• [Task material]:

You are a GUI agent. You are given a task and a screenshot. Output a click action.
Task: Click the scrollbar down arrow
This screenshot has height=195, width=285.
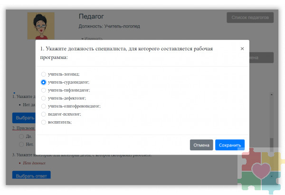271,176
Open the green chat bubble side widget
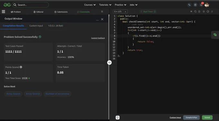The image size is (219, 121). (x=215, y=35)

• [Job]: Pull out each of the lines above word for word, leaving the pictures out of your answer.

• [Task response]:
You are a GUI agent. You are given a task and a screenshot. Output a click action.
Task: Click the scrollbar down arrow
This screenshot has height=195, width=285.
271,176
Open the green chat bubble side widget
The image size is (219, 121). (x=215, y=35)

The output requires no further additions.